KNWA
- Bellefonte, Arkansas; United States;
- Broadcast area: Harrison, Arkansas
- Frequency: 1600 kHz
- Branding: Boone County Country

Programming
- Format: Classic country

Ownership
- Owner: Harrison Radio Stations, Inc.
- Sister stations: KCWD

History
- First air date: 1986
- Call sign meaning: Northwest Arkansas

Technical information
- Licensing authority: FCC
- Facility ID: 26241
- Class: D
- Power: 1,000 watts (day); 50 watts (night);
- Transmitter coordinates: 36°14′49″N 93°05′06″W﻿ / ﻿36.24694°N 93.08500°W
- Translator: 97.5 K248DA (Harrison)

Links
- Public license information: Public file; LMS;
- Website: www.knwaradio.com

= KNWA (AM) =

KNWA (1600 AM) is a radio station licensed to serve Bellefonte, Arkansas, United States.
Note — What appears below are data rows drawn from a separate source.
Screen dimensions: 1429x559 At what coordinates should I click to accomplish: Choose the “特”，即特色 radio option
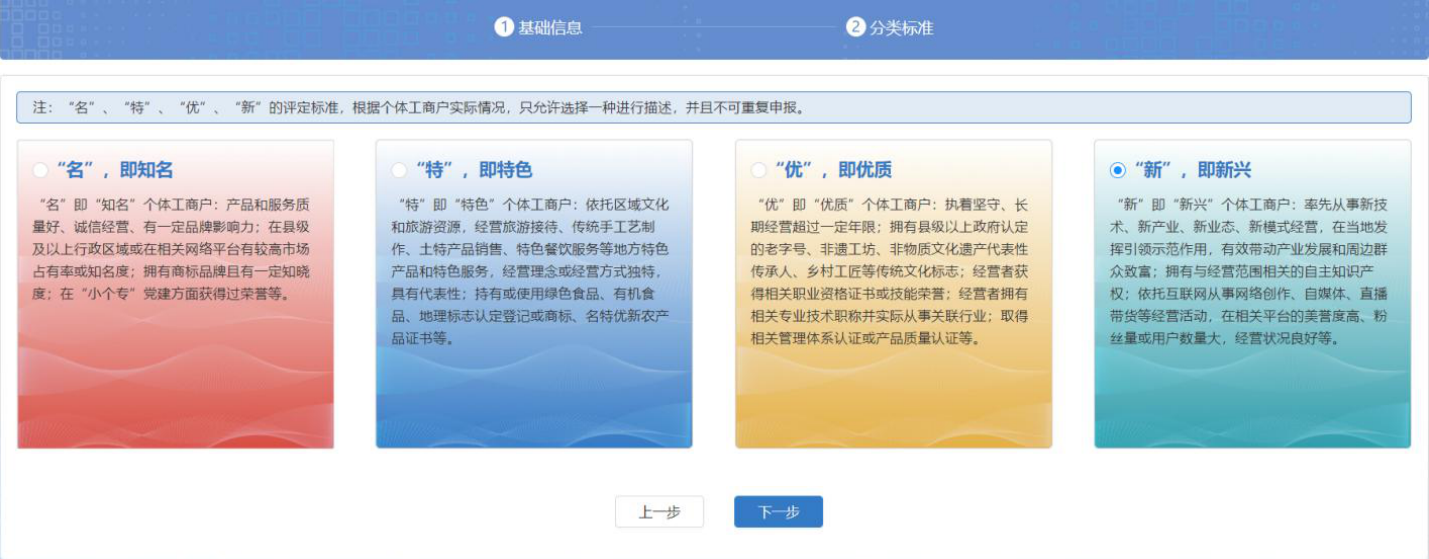399,170
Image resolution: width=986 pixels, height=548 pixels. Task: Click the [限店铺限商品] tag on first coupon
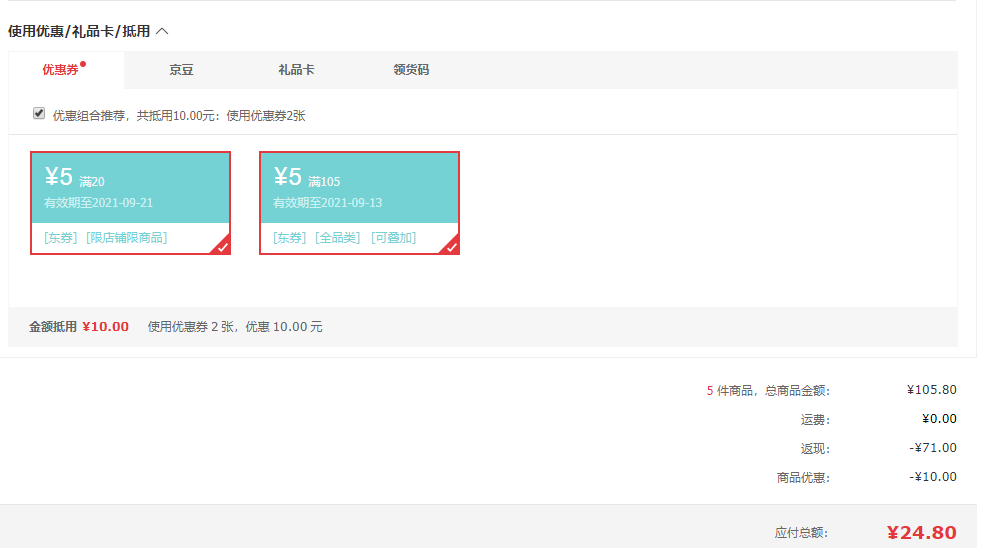point(126,238)
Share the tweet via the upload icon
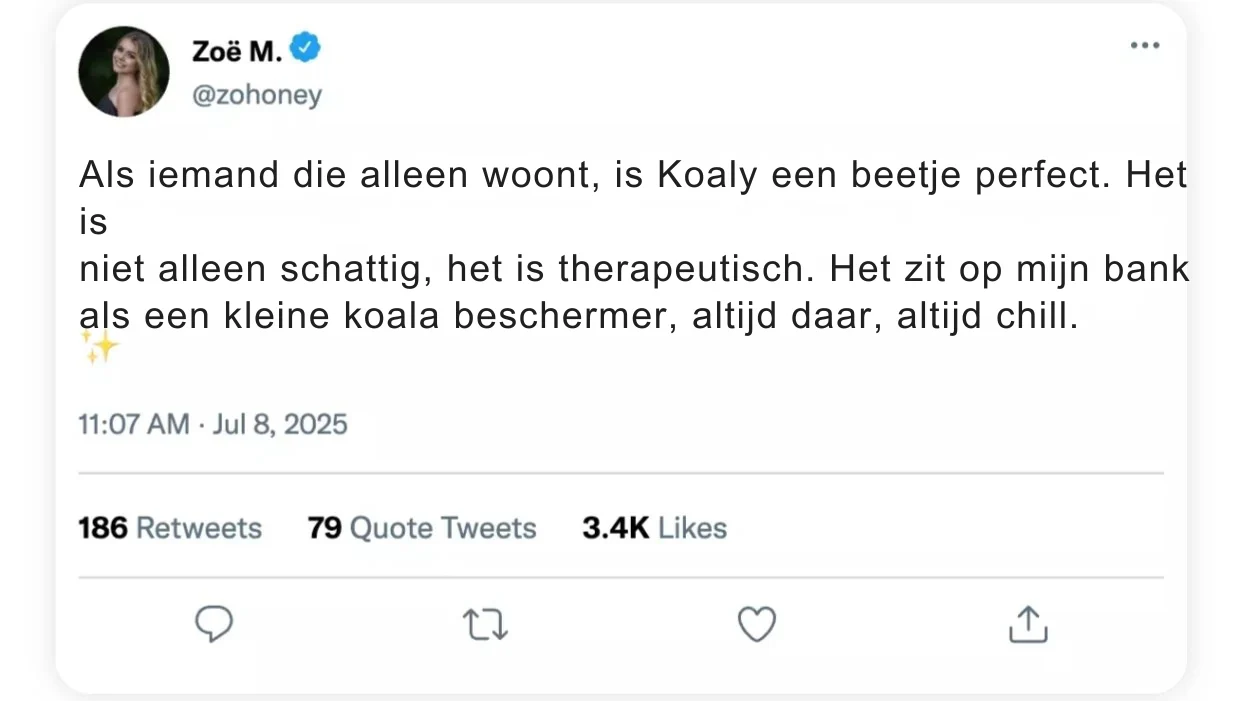This screenshot has width=1240, height=701. click(1027, 625)
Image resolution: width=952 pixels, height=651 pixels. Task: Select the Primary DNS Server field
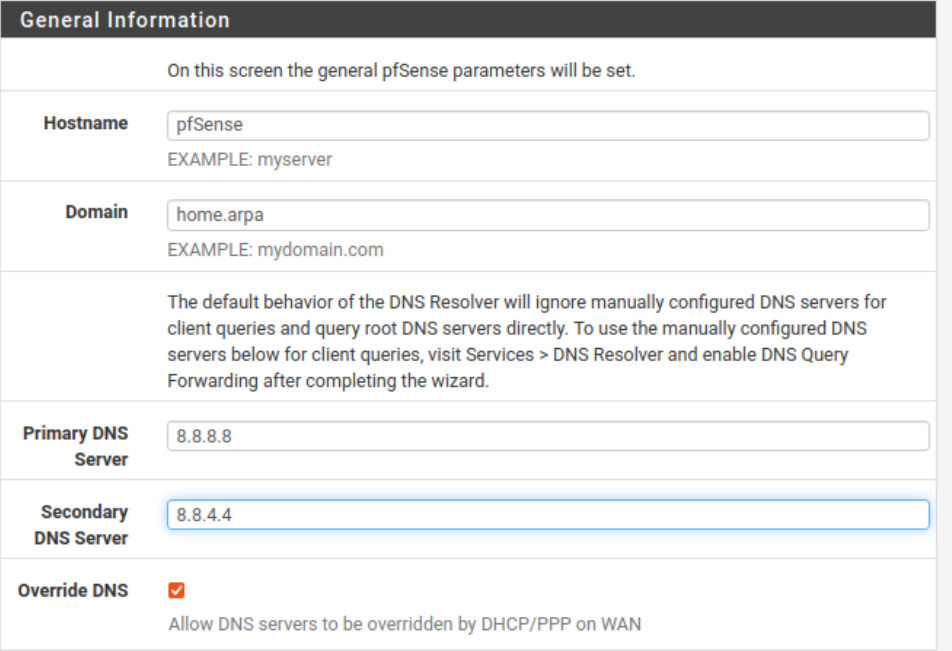[548, 436]

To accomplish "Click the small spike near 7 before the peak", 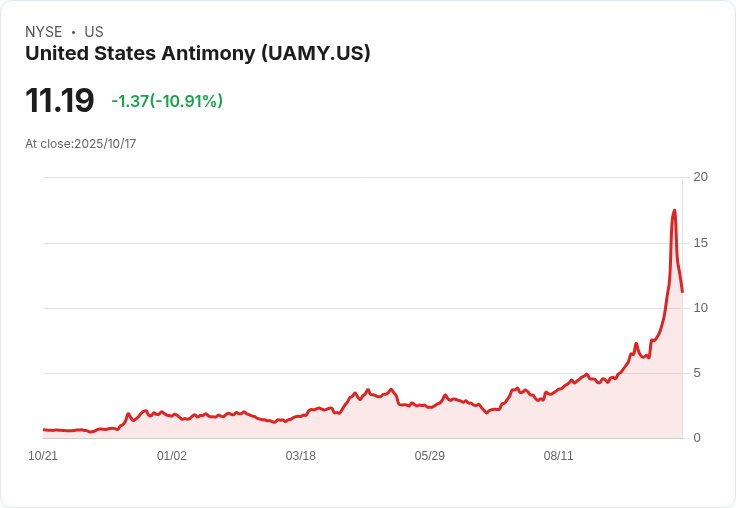I will pos(636,344).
The station, established in 1986, is owned by Harrison Radio Stations, Inc.

==Programming==
KNWA broadcasts a classic country music format.

==History==
This station received its original construction permit for a new 500 watt AM station broadcasting at 1600 kHz from the Federal Communications Commission on July 23, 1985. The new station was assigned the call letters KNWA by the FCC on August 29, 1985.

KNWA received its license to cover from the FCC on August 11, 1986.